I got 99 problems, but they’re all due to template over-instantiation

TL;DR: Small C++ code change with templates has large impact (2% libxul codesize reduction).

nsTArray has an inheritance structure that looks like this:

template<class E>
class nsTArray : public nsTArray_Impl<E, nsTArrayInfallibleAllocator>
{ ... };

template<class E, class Alloc>
class nsTArray_Impl : public nsTArray_base<Alloc, nsTArray_CopyElements<E> >,
                      public nsTArray_TypedBase<E, nsTArray_Impl<E, Alloc> >
{ ... };

// Most classes are copied with memmove and friends.
// nsTArray_CopyElements can be specialized, but we will ignore those cases here.
template<class E>
struct nsTArray_CopyElements : public nsTArray_CopyWithMemutils {};

…and so forth. The separation into classes and helper classes are to commonify code, when possible, and to let the magic of template specialization select appropriate definitions of things at compile time.

The problem is that this worked a little too well. nsTArray_CopyElements<uint32_t> is a different class from nsTArray_CopyElements<int32_t>, even though both of them share the same base class and neither one adds extra functionality. This means that nsTArray_base must be instantiated separately for each element type, even though the behavior of nsTArray_base is completely independent of the element type.  And so methods were being unnecessarily duplicated, which impacted compile times, download size, startup and runtime performance, and so on.
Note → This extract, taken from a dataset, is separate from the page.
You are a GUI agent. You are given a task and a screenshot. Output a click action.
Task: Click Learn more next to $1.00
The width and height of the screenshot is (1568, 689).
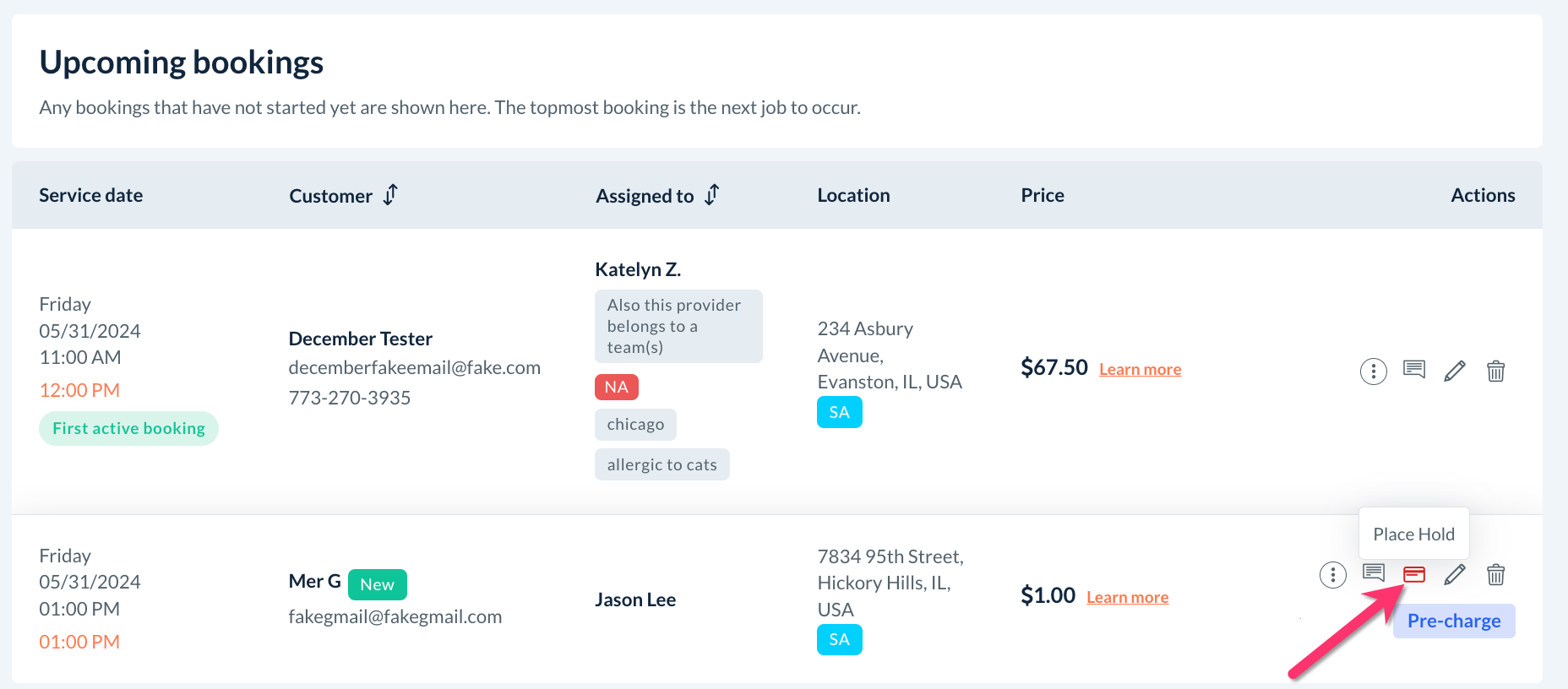[x=1127, y=597]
[A sufficiently smart toolchain could make this problem go away: the linker can recognize duplicated methods and functions at the assembly level, discard all but one instance, and then redirect all the calls to the lone instance. (Bonus question: why does it have to be done by the linker, and not the compiler?  It’s certainly more effective, but there is a correctness issue as well.) MSVC calls this “identical COMDAT folding” and the gold linker on Linux implements a similar optimization called “identical code folding”. Indeed, we enable this optimization in the linker when it’s available on our release builds, precisely because it delivers a significant code size improvement. But in a cross-platform project, you can’t necessarily rely on the linker to fix up these sorts of issues.]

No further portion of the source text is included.